Problem description:
Return the material exactly. Every line must stay as it is.

Dataset records:

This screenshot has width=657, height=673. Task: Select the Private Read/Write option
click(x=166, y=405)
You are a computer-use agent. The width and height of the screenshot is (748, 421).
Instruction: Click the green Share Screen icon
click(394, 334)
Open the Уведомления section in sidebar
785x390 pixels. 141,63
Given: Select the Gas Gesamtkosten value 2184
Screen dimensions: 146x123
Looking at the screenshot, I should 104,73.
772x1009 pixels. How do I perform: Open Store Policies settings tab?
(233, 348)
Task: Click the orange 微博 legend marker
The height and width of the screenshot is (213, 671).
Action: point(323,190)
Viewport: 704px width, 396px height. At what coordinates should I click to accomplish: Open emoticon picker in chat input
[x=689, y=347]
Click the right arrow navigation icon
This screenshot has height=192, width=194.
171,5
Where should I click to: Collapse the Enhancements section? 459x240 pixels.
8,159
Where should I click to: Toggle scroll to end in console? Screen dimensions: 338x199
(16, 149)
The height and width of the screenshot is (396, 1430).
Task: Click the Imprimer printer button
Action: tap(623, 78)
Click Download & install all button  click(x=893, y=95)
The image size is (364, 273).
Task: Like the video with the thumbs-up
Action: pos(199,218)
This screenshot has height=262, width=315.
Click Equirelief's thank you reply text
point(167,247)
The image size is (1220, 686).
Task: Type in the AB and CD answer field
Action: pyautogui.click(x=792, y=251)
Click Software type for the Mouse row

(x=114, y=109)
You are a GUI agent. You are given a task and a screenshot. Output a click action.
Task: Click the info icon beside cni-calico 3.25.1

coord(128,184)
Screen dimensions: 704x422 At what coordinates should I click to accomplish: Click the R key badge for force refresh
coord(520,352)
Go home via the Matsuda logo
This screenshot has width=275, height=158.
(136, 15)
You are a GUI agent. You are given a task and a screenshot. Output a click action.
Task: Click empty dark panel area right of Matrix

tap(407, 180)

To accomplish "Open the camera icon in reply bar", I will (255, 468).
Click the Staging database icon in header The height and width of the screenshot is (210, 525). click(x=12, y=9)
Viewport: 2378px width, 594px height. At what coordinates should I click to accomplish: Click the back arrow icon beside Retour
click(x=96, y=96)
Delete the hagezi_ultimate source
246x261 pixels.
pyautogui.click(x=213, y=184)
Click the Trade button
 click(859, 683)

Task answer:
This screenshot has width=657, height=673. Task: Select the Private Read/Write option
click(x=166, y=405)
You are a computer-use agent. The width and height of the screenshot is (748, 421).
Instruction: Click the green Share Screen icon
click(394, 334)
Open the Уведомления section in sidebar
785x390 pixels. 141,63
Given: Select the Gas Gesamtkosten value 2184
Screen dimensions: 146x123
Looking at the screenshot, I should 104,73.
772x1009 pixels. How do I perform: Open Store Policies settings tab?
(233, 348)
Task: Click the orange 微博 legend marker
The height and width of the screenshot is (213, 671).
Action: point(323,190)
Viewport: 704px width, 396px height. At what coordinates should I click to accomplish: Open emoticon picker in chat input
[x=689, y=347]
Click the right arrow navigation icon
This screenshot has height=192, width=194.
171,5
Where should I click to: Collapse the Enhancements section? 459x240 pixels.
8,159
Where should I click to: Toggle scroll to end in console? Screen dimensions: 338x199
(16, 149)
The height and width of the screenshot is (396, 1430).
Task: Click the Imprimer printer button
Action: tap(623, 78)
Click Download & install all button  click(x=893, y=95)
The image size is (364, 273).
Task: Like the video with the thumbs-up
Action: pos(199,218)
This screenshot has height=262, width=315.
Click Equirelief's thank you reply text
point(167,247)
The image size is (1220, 686).
Task: Type in the AB and CD answer field
Action: pyautogui.click(x=792, y=251)
Click Software type for the Mouse row

(x=114, y=109)
You are a GUI agent. You are given a task and a screenshot. Output a click action.
Task: Click the info icon beside cni-calico 3.25.1

coord(128,184)
Screen dimensions: 704x422 At what coordinates should I click to accomplish: Click the R key badge for force refresh
coord(520,352)
Go home via the Matsuda logo
This screenshot has width=275, height=158.
(136, 15)
You are a GUI agent. You are given a task and a screenshot. Output a click action.
Task: Click empty dark panel area right of Matrix

tap(407, 180)

To accomplish "Open the camera icon in reply bar", I will (255, 468).
Click the Staging database icon in header The height and width of the screenshot is (210, 525). click(x=12, y=9)
Viewport: 2378px width, 594px height. At what coordinates should I click to accomplish: Click the back arrow icon beside Retour
click(x=96, y=96)
Delete the hagezi_ultimate source
246x261 pixels.
pyautogui.click(x=213, y=184)
Click the Trade button
 click(859, 683)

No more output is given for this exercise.